Strona:Maria Rodziewiczówna - Klejnot.djvu/178

Z Wikiźródeł, wolnej biblioteki
Ta strona została skorygowana.

— Może ci się spocząć chce, to ja czółno do Wilków odprowadzę!
— Jeszcze co może! Spocząć to mi się nie chce, ale możebyś buziaka mi dała na odjezdne — odparł.
— Jeszcze-śmy w kościele nie byli, a na buziaki ci nie przysięgałam. Ruszaj i głowy mi nie zawracaj!
Hipek, zawstydzony, poskrobał się za uchem i bez protestu zniknął za oknem.
Odrazu widocznem było, że ten wielki drab, co się i niedźwiedzia nie bał, będzie mężem pantoflem, a Weronka w duecie małżeńskim będzie trzymała prym.
Rekuza, zamiast, obrazić, podobała się chłopcu.
— Honorna dziewczyna i hambit ma! — myślał z dumą. — A com spłatał figla Wickowi, tom spłatał. Teraz się dzielmy, towarzyszu mój!

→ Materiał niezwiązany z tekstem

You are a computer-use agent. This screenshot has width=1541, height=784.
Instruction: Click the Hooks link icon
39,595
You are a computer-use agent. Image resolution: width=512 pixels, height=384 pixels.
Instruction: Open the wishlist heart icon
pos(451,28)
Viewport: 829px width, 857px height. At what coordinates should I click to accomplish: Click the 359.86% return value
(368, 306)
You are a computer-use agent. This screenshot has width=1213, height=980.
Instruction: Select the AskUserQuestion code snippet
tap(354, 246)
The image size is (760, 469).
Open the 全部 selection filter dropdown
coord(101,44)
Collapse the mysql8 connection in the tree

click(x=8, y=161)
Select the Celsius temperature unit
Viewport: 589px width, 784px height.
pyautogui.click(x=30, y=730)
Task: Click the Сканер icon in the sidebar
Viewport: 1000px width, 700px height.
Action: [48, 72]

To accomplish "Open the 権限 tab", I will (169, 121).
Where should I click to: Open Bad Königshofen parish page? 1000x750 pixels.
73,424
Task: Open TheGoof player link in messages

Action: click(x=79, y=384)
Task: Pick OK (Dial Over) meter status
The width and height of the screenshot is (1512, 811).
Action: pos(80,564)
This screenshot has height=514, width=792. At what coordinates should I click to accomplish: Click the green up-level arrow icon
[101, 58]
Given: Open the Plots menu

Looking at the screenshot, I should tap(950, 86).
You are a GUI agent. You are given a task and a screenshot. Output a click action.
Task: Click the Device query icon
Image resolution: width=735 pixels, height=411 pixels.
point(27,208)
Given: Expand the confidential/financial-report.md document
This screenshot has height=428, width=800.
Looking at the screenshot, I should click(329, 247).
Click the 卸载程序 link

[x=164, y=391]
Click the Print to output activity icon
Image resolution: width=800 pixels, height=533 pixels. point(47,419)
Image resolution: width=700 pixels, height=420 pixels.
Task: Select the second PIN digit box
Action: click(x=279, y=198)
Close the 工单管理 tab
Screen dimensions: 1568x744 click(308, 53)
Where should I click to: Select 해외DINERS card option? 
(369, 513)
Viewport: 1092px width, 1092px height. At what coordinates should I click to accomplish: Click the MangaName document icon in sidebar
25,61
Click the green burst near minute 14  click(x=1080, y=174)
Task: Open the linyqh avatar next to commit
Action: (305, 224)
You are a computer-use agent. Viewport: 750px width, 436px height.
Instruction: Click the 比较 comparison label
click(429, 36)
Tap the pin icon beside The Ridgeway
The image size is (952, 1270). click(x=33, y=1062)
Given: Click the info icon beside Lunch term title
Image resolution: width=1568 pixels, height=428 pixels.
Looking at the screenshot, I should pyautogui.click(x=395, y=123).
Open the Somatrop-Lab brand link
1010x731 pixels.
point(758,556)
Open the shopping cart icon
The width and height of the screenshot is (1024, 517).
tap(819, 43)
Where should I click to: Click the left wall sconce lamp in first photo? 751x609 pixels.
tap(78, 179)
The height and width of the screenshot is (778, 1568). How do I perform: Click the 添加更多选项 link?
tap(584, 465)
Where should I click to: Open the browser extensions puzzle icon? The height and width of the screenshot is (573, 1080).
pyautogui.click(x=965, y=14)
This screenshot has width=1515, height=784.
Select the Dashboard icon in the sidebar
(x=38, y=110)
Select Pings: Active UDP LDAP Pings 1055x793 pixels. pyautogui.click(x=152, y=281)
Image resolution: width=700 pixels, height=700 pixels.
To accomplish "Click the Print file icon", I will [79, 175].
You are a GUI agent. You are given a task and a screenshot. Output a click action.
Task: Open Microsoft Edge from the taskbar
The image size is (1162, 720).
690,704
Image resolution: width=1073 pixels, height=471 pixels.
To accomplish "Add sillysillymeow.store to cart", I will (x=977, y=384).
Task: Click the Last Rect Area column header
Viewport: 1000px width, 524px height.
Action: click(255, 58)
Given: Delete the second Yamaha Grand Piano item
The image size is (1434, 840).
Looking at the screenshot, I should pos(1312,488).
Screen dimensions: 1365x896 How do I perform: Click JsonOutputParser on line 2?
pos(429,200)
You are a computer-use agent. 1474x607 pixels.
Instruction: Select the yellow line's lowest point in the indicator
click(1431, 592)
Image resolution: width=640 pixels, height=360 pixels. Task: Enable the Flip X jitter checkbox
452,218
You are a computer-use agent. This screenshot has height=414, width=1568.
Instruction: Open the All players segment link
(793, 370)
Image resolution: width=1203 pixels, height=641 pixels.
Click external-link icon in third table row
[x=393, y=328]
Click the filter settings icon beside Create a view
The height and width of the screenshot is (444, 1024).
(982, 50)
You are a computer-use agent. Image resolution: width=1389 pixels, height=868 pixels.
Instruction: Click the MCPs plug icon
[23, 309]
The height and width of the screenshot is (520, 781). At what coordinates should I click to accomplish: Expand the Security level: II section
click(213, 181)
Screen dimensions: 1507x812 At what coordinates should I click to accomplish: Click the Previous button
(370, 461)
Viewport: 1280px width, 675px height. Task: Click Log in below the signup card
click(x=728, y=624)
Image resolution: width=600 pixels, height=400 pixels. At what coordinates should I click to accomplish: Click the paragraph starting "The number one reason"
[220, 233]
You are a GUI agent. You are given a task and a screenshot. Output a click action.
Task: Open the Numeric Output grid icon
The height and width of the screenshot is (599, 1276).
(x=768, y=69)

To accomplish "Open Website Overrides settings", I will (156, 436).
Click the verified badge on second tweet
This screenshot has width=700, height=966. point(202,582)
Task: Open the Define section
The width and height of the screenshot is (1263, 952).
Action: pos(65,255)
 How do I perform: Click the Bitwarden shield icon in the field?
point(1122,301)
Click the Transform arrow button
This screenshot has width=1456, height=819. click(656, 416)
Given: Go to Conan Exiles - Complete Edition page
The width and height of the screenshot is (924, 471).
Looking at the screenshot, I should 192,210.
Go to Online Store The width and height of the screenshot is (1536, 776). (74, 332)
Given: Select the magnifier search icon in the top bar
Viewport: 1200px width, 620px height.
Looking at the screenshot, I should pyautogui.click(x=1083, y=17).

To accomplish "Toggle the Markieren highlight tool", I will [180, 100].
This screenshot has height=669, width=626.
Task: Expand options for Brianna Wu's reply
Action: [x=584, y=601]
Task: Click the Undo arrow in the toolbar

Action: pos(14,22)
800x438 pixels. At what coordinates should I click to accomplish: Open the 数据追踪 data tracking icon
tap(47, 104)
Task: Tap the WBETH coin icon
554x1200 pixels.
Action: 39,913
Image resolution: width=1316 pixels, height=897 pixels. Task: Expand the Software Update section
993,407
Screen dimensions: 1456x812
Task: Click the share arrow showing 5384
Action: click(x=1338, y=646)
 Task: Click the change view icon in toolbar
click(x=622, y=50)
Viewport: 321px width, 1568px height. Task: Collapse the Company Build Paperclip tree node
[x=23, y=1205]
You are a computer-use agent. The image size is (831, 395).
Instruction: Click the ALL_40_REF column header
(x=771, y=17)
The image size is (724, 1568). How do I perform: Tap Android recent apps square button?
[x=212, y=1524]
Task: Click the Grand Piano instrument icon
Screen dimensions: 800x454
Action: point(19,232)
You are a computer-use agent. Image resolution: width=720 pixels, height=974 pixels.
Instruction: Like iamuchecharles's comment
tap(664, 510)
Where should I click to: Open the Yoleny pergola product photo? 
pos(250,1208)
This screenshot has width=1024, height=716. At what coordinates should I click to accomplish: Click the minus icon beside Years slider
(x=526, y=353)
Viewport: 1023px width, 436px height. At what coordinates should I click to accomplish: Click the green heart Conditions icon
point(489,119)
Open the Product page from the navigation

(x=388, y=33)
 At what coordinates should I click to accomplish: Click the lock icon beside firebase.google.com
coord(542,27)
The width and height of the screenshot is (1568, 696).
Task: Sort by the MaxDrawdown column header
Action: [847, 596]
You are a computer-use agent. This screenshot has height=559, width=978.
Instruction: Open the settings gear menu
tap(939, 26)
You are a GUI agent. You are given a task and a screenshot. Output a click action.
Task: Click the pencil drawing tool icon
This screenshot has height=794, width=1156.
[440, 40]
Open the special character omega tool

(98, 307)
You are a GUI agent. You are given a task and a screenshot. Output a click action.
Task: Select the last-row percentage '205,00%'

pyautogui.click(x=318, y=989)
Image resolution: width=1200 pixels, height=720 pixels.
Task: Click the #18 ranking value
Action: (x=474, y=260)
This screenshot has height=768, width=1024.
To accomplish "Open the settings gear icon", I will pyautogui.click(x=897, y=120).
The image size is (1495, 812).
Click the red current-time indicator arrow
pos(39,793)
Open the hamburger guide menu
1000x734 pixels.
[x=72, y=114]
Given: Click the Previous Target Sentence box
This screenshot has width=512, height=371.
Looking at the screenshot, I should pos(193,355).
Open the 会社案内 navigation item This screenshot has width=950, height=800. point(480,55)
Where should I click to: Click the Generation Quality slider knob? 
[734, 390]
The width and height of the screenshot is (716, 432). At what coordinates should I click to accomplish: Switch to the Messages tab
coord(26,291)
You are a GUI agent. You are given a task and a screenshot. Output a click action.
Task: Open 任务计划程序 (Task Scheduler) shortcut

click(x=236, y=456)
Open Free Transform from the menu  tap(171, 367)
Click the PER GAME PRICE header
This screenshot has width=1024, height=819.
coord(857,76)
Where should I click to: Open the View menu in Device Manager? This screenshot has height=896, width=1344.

Ledwie na dzień szarzało i Szymon się ubierał, gdy Hipek już był w leśniczówce. Gajowi stawili się także i siedzieli w kuchni, a szlachcic, byle z nimi nie być, kostniał na zimnie.
Dzień zapowiadał się śliczny, bo mróz ścisnął i mgły opadły. Wyjrzał przez okno Szymon i zawołał chłopaka do siebie.
— No, rano wstałeś, to dobrze! Obława będzie?
— Będzie. Czy zaraz ruszamy?
— Zaraz, ino się okrzątnę, bo to łowy pańskie, a nie szlacheckie. Każ zaprzęgać, a gajowi niech ruszają naprzód. Chłop konia wyprzedzi.